Spirometry results should be interpreted by examining key measurements like FEV1, FVC, and the FEV1/FVC ratio, with a post-bronchodilator fixed ratio of FEV1/FVC less than 0.70 indicating airflow limitation, as recommended by the 2017 Global Strategy for the Diagnosis, Management, and Prevention of Chronic Obstructive Lung Disease report 1. To interpret spirometry results, healthcare professionals should consider the following key points:

• Normal spirometry is defined by an FEV1/FVC ratio above 0.7 (or 70%) and FEV1 and FVC values at or above 80% of predicted values based on age, height, sex, and ethnicity.
• An obstructive pattern is indicated by a reduced FEV1/FVC ratio below 0.7, with severity determined by the FEV1 percentage (mild: 60-79%, moderate: 40-59%, severe: below 40%).
• A restrictive pattern shows normal or increased FEV1/FVC ratio but reduced FVC (below 80% predicted).
• Bronchodilator response testing is important for assessing reversibility of airflow limitation, with a significant response suggesting conditions like asthma. The clinical context is crucial in interpreting spirometry results, as they should be evaluated alongside symptoms, medical history, and other diagnostic tests for accurate diagnosis and treatment planning, as noted in the 2011 American College of Physicians guideline update 1. The use of spirometry results to promote smoking cessation has been studied, but the evidence suggests that obtaining and providing individuals with spirometry results does not independently improve smoking cessation or the likelihood of continued abstinence 1. In terms of monitoring disease status or modifying therapy in symptomatic patients, the evidence does not support the use of routine periodic spirometry after initiation of therapy, as improvements in clinical symptoms do not necessarily correlate with spirometric responses to therapy or reduction of long-term decline in FEV1 1.

From the Research

Interpreting Spirometry Results

To interpret spirometry results, several steps and considerations must be taken into account, as outlined in various studies 2, 3, 4. The process involves:

• Determining the validity of the test, which is crucial for accurate interpretation 2.
• Identifying whether an obstructive or restrictive ventilatory pattern is present, based on measurements such as the forced expiratory volume in the first second (FEV1) and the vital capacity (VC) 3.
• Grading the severity of the ventilatory pattern if one is identified 2.
• Considering additional tests for some patients, such as static lung volumes, diffusing capacity of the lung for carbon monoxide, and bronchodilator challenge testing, which can provide further insight into lung function but require more advanced equipment and expertise 2.

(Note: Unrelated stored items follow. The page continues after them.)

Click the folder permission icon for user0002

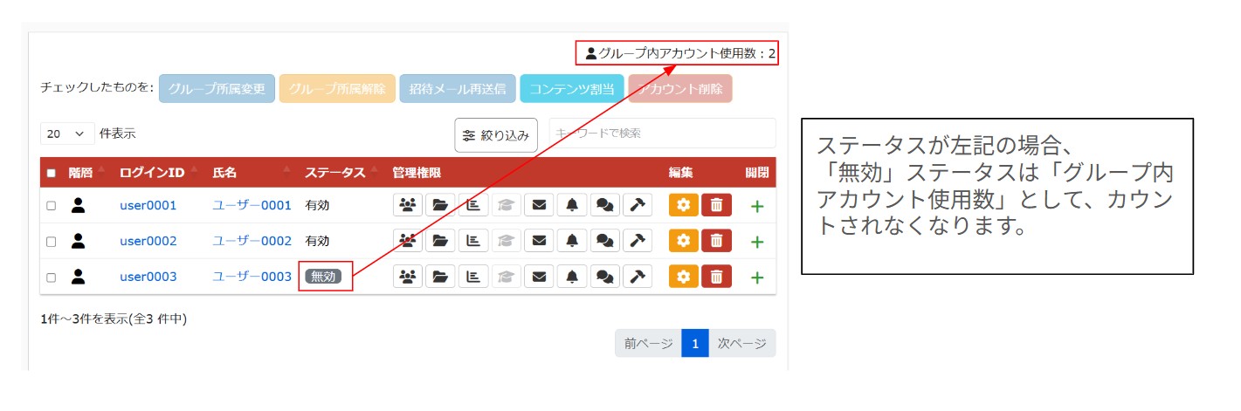tap(441, 241)
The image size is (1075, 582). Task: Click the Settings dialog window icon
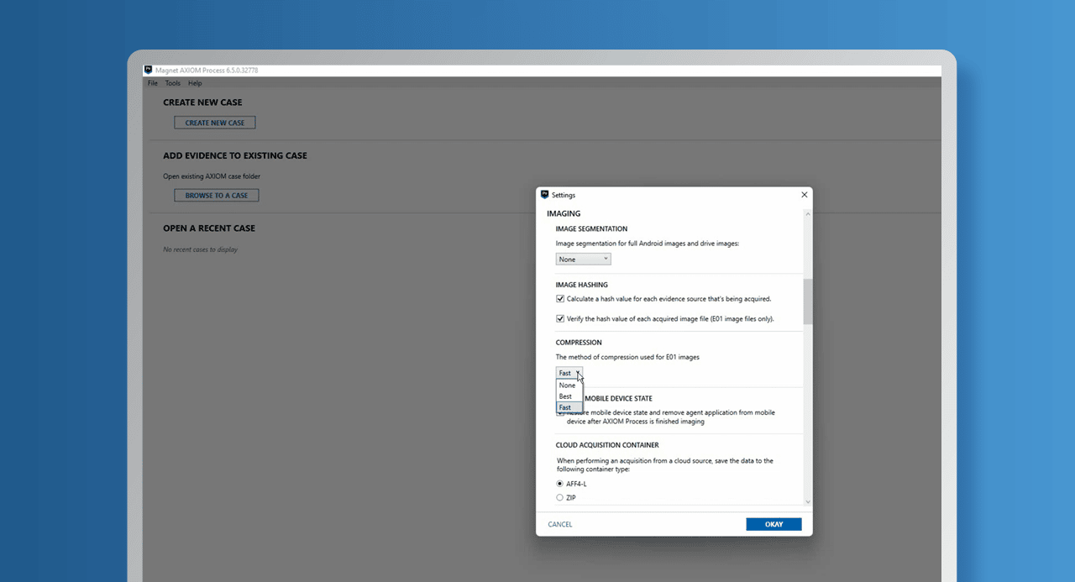pyautogui.click(x=544, y=195)
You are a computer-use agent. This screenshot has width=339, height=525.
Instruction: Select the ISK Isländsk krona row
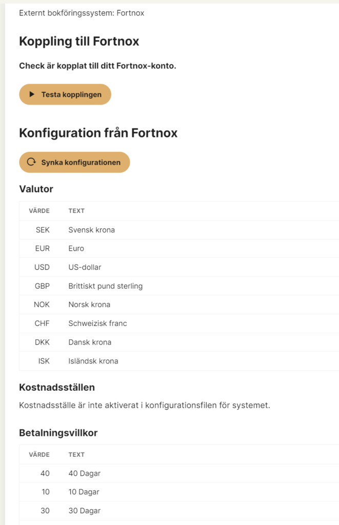pos(179,361)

Key Measurements in Spirometry

The key measurements in spirometry include:

• Forced expiratory volume in the first second (FEV1) 3, 5.
• Vital capacity (VC) 3, 5.
• The FEV1/VC ratio, which is critical for diagnosing and assessing the severity of airway obstruction in conditions like chronic obstructive pulmonary disease (COPD) 3, 5.

Accuracy and Reliability of Office Spirometry

Office spirometry (OS) has been found to correlate well with laboratory spirometry (LS) in patients with symptomatic obstructive lung disease, including asthma and COPD 5. This suggests that OS can be a reliable and accurate tool for diagnosing and managing these conditions when proper equipment and techniques are used.

Challenges and Advances

Despite its utility, spirometry remains underutilized, and its parameters are sometimes misinterpreted 6. Advances in spirometry testing, including new metrics and reference equations, as well as technological improvements in equipment, aim to increase access and improve the interpretation of spirometry results 6. However, challenges such as the need for more diverse reference populations and limitations in predicted values for certain measurements remain 6.